Lilac Girls by Martha Hall Kelly

25893693There seems to be  surge of historical fiction books being written about the devastation to innocent people during World War II.  Each and every one of these stories carries an important message – one that reminds us that we can NEVER forgot what happened during the holocaust.  For a debut novel, Martha Hall Kelly does not disappoint.  Her research behind this story brings to light a topic many may never have heard about prior to this book.

Lilac Girls is based off of true events about Polish women who sent to Ravensbruck, an exclusive concentration camp strictly for women that was known for its inhumane medical experimentations.  This story takes place over the course of twenty years and is told from three different perspectives (Caroline – an American actress/philanthropist, Kasia – a Polish girl imprisoned at Ravensbruck, and a Herta – German doctor who performs experiments on these women.)

Caroline Ferriday is a true herione for her dedication to supporting orphaned children and women in need.  The story starts with her determination to send packages to France to provide food and clothing to children who lost their parents during WWII and later aids several Polish women who survived tragedy at Ravensbruck.  Throughout Lilac Girls Caroline never gives up her desire to help others even when she faces devastation in her own personal life.

Kasia was a young girl working for the resistance when taken with her mother and sister to Ravensbruck.  She is one of several women who was pulled and experimented on through several forced surgeries. (These parts were shocking and difficult to read about.) Even when Kasia’s mother went missing from the camp, Kasia continued to do what she needed to do to survive and protect the other women who were experimented on.

Herta had just graduated medical school when she received this job working at Ravensbruck.  She was thrilled to be chosen to work at a “reeducation” camp for women in a time when female doctors were a very rare occurrence.  In the beginning, there was hope for Herta but as the story unfolds she stays loyal to the Nazi cause and performs these barbaric experiments on women in camp.

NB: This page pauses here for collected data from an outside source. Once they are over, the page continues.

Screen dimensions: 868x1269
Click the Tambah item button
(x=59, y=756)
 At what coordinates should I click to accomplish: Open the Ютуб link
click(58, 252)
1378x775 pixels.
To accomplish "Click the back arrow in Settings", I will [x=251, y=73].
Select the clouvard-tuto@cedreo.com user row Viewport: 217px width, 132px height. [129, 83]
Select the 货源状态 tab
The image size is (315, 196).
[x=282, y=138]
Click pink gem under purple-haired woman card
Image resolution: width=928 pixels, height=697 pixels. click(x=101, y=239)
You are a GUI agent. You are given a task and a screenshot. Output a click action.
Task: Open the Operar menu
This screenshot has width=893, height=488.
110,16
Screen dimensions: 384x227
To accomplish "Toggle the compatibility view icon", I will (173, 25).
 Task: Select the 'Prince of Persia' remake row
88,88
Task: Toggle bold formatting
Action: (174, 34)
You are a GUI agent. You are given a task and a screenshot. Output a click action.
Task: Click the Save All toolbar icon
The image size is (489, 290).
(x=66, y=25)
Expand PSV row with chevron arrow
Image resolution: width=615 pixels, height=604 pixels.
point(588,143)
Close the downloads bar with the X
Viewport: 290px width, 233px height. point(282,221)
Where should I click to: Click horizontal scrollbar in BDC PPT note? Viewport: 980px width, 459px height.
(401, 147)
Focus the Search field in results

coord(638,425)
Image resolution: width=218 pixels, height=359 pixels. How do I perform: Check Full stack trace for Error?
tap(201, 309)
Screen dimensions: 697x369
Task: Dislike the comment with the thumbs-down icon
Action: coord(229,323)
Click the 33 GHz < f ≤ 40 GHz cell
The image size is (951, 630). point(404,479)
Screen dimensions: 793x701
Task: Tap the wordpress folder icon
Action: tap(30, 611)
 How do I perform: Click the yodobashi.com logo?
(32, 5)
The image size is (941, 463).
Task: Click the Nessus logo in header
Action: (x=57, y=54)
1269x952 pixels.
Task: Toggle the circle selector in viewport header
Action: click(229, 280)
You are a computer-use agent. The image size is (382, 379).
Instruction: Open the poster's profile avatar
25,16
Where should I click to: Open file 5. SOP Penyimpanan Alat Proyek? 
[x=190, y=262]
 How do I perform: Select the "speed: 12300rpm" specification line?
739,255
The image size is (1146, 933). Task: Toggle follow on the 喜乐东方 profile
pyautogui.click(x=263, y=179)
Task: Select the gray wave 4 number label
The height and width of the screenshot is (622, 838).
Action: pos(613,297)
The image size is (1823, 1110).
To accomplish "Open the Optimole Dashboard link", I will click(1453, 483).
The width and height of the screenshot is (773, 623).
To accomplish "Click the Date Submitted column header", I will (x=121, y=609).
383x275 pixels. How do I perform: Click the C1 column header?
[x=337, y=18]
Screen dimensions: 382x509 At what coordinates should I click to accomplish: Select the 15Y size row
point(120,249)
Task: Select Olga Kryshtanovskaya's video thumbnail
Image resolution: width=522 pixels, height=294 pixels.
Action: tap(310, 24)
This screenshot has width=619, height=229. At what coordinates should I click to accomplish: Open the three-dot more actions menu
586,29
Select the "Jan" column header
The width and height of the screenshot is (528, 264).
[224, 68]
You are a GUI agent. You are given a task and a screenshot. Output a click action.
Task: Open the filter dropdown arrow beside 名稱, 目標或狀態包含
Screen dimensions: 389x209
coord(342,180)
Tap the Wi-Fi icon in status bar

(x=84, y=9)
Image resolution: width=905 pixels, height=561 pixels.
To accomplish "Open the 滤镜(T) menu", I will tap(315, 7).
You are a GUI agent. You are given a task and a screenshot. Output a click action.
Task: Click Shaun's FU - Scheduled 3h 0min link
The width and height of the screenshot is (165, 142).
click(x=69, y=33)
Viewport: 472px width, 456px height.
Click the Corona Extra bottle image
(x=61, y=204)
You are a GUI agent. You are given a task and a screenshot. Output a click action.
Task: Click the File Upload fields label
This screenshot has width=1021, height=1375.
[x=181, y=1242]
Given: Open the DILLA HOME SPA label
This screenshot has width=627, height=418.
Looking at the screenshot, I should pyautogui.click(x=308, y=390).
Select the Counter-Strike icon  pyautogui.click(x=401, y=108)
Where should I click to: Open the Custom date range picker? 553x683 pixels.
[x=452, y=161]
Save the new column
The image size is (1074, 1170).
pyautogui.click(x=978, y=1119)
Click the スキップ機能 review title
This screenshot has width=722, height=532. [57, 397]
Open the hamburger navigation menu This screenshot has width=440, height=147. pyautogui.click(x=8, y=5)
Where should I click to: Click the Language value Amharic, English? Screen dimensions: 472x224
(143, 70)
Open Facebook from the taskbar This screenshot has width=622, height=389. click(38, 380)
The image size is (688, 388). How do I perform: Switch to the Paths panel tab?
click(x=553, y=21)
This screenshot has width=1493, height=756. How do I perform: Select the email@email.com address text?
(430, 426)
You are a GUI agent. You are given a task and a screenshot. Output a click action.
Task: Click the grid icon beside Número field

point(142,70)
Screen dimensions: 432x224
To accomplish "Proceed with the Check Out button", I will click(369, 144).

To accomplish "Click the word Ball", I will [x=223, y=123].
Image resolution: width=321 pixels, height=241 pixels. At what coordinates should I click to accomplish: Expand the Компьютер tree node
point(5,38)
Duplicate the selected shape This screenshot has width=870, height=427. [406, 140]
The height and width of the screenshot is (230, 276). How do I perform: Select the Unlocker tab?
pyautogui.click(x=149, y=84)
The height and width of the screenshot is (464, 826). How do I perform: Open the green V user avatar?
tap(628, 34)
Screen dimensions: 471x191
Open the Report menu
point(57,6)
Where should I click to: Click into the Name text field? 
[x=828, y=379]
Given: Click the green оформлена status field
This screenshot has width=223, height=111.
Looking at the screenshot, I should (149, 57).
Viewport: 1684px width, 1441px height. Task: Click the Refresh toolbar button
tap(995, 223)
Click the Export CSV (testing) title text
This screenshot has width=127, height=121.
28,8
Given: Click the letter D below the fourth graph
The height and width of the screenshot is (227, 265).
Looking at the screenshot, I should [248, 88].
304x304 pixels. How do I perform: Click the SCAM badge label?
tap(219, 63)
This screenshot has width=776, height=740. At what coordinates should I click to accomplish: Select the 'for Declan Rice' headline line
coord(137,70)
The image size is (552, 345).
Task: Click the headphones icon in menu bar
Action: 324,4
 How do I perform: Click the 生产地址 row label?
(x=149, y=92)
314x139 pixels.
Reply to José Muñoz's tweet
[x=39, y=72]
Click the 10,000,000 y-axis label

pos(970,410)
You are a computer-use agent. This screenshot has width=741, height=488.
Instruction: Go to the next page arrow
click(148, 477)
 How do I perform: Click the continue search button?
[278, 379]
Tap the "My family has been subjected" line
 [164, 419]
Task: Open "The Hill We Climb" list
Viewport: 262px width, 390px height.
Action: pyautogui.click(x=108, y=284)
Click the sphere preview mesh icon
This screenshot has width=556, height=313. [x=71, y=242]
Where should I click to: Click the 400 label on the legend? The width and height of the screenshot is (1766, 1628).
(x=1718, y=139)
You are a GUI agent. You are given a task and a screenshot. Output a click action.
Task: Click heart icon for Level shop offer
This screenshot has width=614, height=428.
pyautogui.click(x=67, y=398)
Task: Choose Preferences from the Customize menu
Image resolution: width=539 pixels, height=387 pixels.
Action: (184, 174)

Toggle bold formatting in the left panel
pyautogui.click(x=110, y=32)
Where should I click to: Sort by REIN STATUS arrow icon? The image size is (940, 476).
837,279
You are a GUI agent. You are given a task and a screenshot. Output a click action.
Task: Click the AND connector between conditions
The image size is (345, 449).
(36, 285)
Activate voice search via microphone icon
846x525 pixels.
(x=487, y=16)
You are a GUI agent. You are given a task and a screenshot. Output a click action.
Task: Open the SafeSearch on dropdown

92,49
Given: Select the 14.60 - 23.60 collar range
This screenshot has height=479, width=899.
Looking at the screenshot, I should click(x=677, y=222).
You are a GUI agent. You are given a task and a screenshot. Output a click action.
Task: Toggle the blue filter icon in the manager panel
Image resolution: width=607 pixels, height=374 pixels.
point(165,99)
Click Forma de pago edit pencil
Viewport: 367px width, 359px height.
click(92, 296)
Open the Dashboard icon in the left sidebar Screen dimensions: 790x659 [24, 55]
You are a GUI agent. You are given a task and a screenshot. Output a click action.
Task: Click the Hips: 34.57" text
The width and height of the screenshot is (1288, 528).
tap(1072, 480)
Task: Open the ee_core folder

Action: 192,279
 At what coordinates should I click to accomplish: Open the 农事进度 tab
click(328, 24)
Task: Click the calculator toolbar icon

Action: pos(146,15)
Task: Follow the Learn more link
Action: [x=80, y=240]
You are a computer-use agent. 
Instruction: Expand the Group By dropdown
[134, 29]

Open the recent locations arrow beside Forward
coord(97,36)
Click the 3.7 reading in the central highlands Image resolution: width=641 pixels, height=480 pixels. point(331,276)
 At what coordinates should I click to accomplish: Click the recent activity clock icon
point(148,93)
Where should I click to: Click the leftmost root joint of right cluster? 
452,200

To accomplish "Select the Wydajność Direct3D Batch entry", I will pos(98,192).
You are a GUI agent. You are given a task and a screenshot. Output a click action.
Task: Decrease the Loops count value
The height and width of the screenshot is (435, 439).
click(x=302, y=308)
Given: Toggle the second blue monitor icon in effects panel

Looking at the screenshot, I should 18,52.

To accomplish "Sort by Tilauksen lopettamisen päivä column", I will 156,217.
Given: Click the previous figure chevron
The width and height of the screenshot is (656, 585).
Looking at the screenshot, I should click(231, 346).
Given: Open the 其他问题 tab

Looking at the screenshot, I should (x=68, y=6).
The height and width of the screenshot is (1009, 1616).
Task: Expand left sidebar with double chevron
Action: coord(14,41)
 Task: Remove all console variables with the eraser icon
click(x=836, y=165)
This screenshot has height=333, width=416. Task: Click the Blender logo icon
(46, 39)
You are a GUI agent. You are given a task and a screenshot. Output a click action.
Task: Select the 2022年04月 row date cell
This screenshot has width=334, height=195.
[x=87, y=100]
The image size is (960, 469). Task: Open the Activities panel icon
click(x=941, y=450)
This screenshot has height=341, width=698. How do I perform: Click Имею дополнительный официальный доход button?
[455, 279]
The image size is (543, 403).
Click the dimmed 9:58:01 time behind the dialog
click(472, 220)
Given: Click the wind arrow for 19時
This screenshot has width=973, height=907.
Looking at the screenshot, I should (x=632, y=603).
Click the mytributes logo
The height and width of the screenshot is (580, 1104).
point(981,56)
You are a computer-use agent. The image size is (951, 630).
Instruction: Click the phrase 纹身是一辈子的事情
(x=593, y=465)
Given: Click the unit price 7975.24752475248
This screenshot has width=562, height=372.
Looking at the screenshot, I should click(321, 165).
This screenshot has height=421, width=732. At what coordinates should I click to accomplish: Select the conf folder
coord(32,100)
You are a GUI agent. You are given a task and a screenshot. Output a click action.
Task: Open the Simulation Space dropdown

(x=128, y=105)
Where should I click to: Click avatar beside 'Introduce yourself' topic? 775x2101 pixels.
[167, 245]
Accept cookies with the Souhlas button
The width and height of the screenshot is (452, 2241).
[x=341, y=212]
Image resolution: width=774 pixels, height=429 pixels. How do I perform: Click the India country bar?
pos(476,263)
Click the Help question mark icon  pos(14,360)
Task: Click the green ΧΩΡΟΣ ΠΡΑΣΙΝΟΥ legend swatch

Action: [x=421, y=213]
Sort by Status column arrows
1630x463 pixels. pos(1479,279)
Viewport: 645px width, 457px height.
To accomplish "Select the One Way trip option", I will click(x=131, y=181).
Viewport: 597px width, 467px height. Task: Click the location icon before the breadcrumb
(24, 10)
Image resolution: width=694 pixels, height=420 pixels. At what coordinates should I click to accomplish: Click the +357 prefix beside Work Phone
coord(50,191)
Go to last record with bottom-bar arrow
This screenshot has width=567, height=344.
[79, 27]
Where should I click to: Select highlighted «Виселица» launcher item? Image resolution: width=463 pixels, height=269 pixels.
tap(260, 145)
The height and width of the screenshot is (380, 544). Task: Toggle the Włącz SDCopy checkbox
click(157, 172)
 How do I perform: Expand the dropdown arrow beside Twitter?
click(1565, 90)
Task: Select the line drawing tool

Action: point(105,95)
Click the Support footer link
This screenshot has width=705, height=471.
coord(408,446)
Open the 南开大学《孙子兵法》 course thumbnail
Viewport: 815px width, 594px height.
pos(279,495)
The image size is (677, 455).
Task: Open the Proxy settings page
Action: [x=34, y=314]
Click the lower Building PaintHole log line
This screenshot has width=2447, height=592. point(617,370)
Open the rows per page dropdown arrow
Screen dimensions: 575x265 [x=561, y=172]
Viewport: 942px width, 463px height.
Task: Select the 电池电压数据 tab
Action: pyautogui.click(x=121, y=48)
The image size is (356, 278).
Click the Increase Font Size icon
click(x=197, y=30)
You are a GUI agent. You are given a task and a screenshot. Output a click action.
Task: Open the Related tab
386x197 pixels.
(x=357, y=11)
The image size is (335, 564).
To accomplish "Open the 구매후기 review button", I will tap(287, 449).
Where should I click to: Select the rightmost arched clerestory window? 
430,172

Truth be told, I struggled a lot in the beginning of Lilac Girls. I had a difficult time understanding Caroline Ferriday’s connection to the women in Ravensbruck and found it confusing to move from character to character in each chapter.  I wanted to skip over the sections written from Caroline and Herta’s perspectives and find out more and more about Kasia, her sister, and mom.  Reading about the travesties that happened at Ravensbruck made it even harder to read.  Yet, I felt that I couldn’t give up on this one.  Once I moved into Part Three and saw the connection between Caroline and the Polish women, I fell in love with the story.  Lilac Girls is powerful. It is about hope and determination, love and family, relationships, and right and wrong.  In the end, it was one of those novels that I will hold close and push others to read.  I can’t thank NetGalley and Random House: Ballentine for this ARC.